[Standard and high doses of haloperidol. Clinical, pharmacokinetic and pharmacodynamic aspects].

The investigation was designed to study plasma drug concentration and prolactin response determined by two different doses of haloperidol, a standard one and four-fold higher the other, and to explore the relationships between clinical effects and pharmacokinetic and physiological variables in psychotic patients. 24 psychotic patients received haloperidol during 40 consecutive days. During the first 10 days they received 0,25 mg/kg b.w. During the next 20 days they were given 1 mg/kg b.w.
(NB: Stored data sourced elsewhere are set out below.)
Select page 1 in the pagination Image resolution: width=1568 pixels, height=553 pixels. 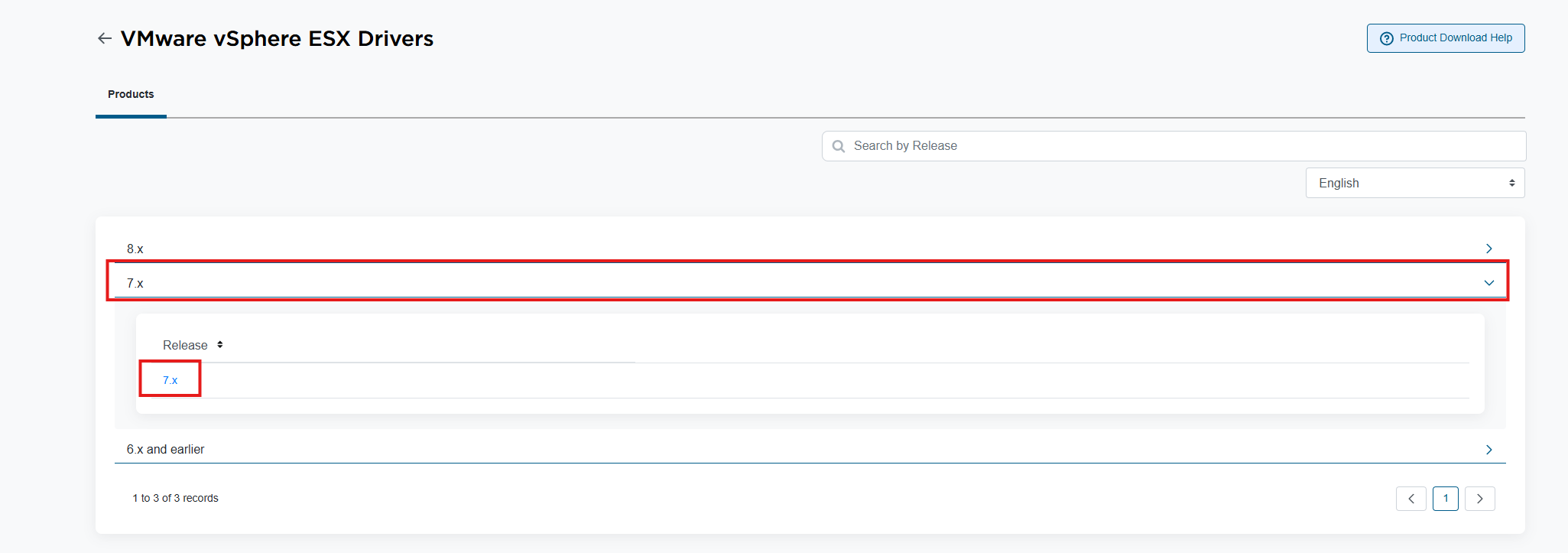point(1445,499)
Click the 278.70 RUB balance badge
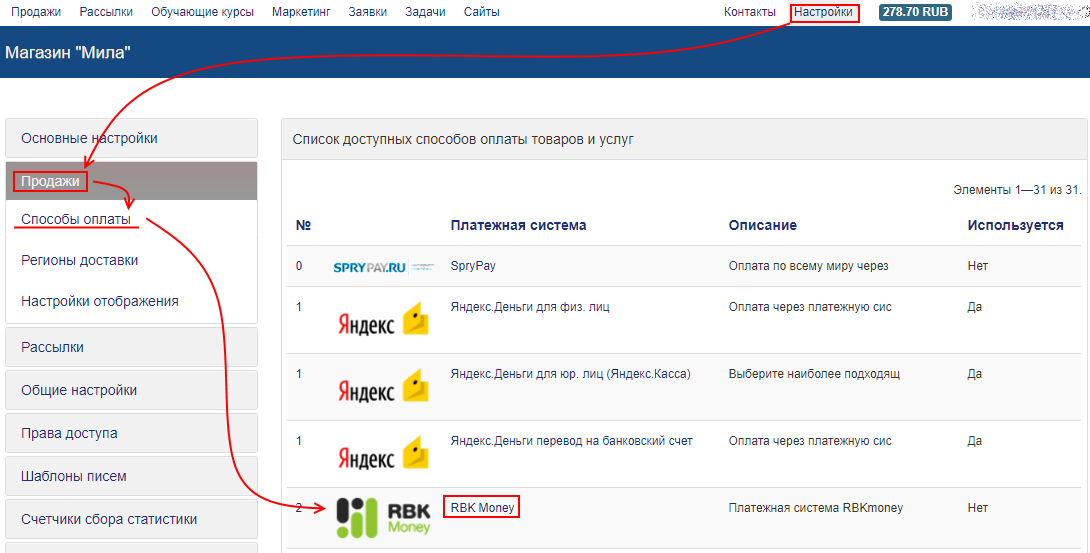 [x=915, y=12]
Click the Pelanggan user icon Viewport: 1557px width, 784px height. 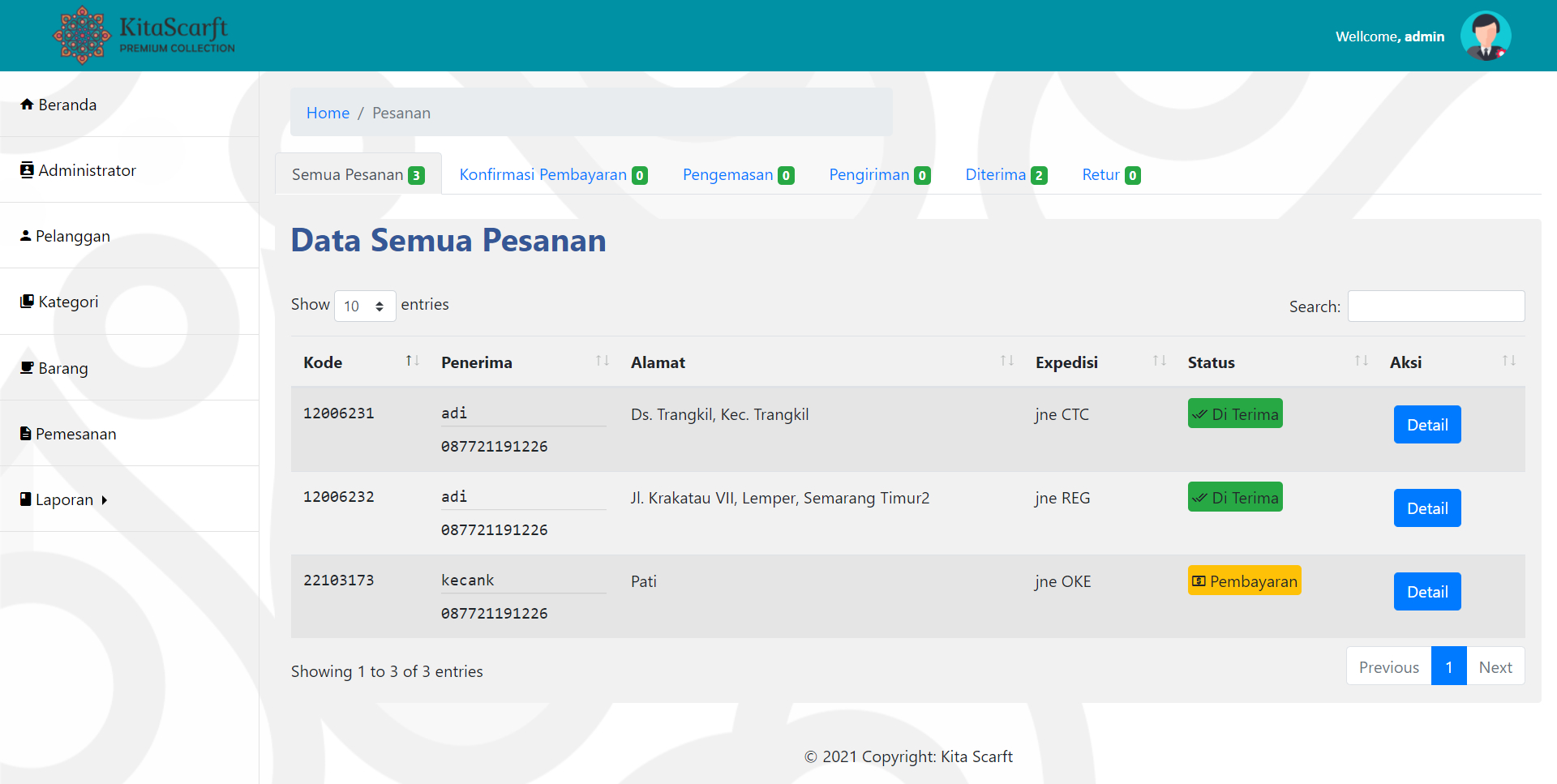coord(26,236)
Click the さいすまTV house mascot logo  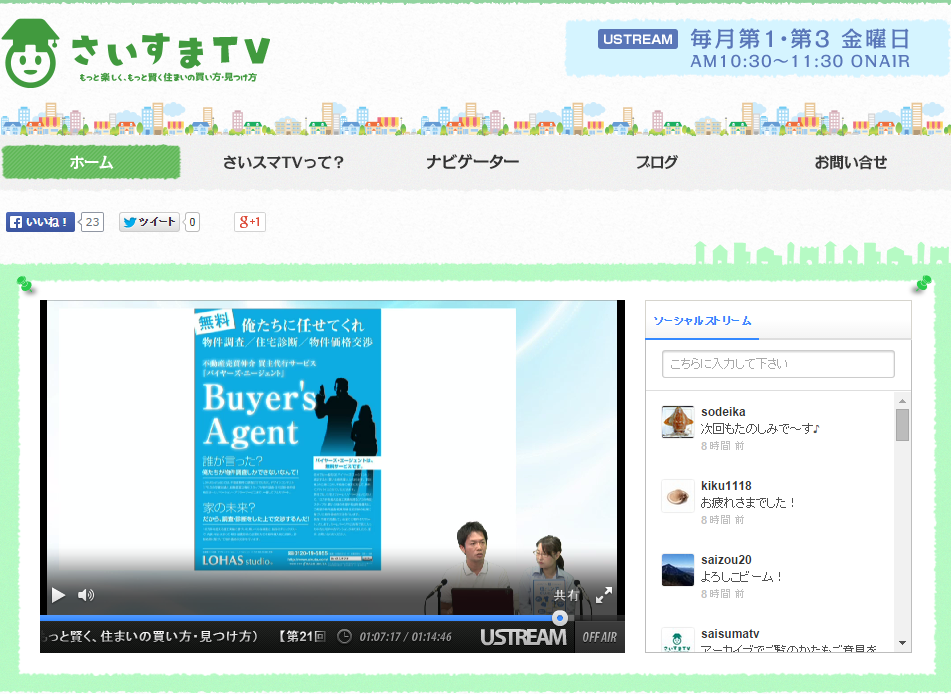pos(31,54)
Finally they received 0,25 mg/kg b.w. during the last ten days. The patients were clinically assessed and plasma haloperidol and prolactin concentrations were determined on days 0, 5, 10, 20, 30 and 40. In the range of dose studied, the use of higher than conventional doses of haloperidol results in an increased concentration in the cellular site of action and in a more complete blockade of central dopamine receptors. Prolactin response was positive correlated with serum haloperidol concentration. Clinical remission was not direct correlated, neither with serum neuroleptic concentration nor with prolactin level. Those patients who reached higher levels of plasmatic neuroleptic and prolactin concentrations were more susceptible to develop severe extrapyramidal side-effects. Pharmacokinetic and pharmacodynamic monitoring of neuroleptic treatment could be useful to identify these patients.